Many jurors will believe that "rationing" of health care is common in order to improve profits, he says, and they often assume that delays and denials of necessary treatment are common.
"This case was deliberately designed to play to the negative perceptions held by the public about managed care. Dr. Self was described throughout this case as the only member of CAMG who really cared about patients. CAMG and its president were portrayed as money-hungry and eager to put profits above patients," he says. "Juries will punish health care providers who appear to place their own financial interests above the health and safety of their patients. The verdict sends a clear message that the public will believe that physicians and other health care providers deny necessary care to save a buck and that patients are shortchanged in the pursuit of corporate profits."
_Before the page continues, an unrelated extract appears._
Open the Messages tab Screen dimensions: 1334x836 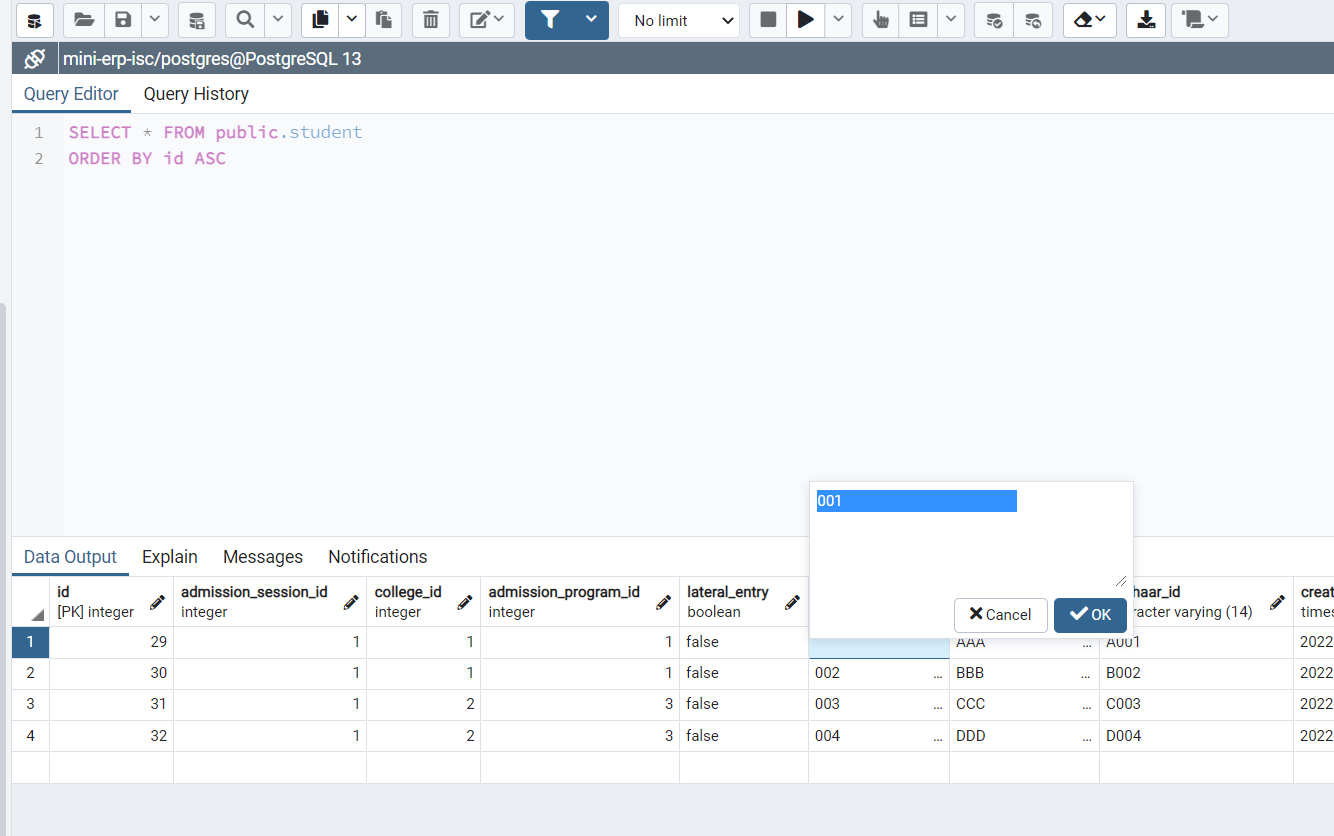pyautogui.click(x=262, y=556)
As a preventive measure, Groszkruger suggests that risk managers investigate any affiliated physician groups or physician arrangements with the hospital, seeking out any disputes that might benefit from risk management intervention before a lawsuit is filed. Remind those responsible for dismissing physicians that juries will not look favorably on any allegations that the dismissal was prompted by concerns over profitability.
"The place to start is the contractual relationships that almost all provider entities are increasingly becoming involved in," he says. "If there’s a typical situation, it’ll be that you’re a hospital or medical group that is involved in a contractual arrangement to provide services under a health plan. These risks should have been addressed in the due diligence phase of entering into the contract, but they probably weren’t because you concentrated on the financial issues."
Groszkruger emphasizes that you must look at all types of partners who might have such a dispute brewing, because a deselection lawsuit can draw in anyone who has even the most tangential relationship with the physician group. If it appears that such disputes are present, risk managers should take steps to defuse them or at least to distance their organizations from the fight.
In trying to avoid lawsuits similar to the Self case, it is not enough for the practice officials to satisfy themselves that the dismissal is legitimate, Groszkruger notes. Risk managers should emph asize that any case with even a hint of a dispute like that in the Self case should be brought to the attention of the risk manager immediately, and the dismissal must be supported with better-than-average documentation showing that the decision was made for legitimate reasons.
"If there used to be some positive presumptions that accompanied physicians and health care providers into the courtroom, they are unlikely to survive in the face of adverse financial motives," he says. "Allegations of greed and cost-cutting at the patient’s expense appear to be quite effective at canceling out any positive image enjoyed by health care providers."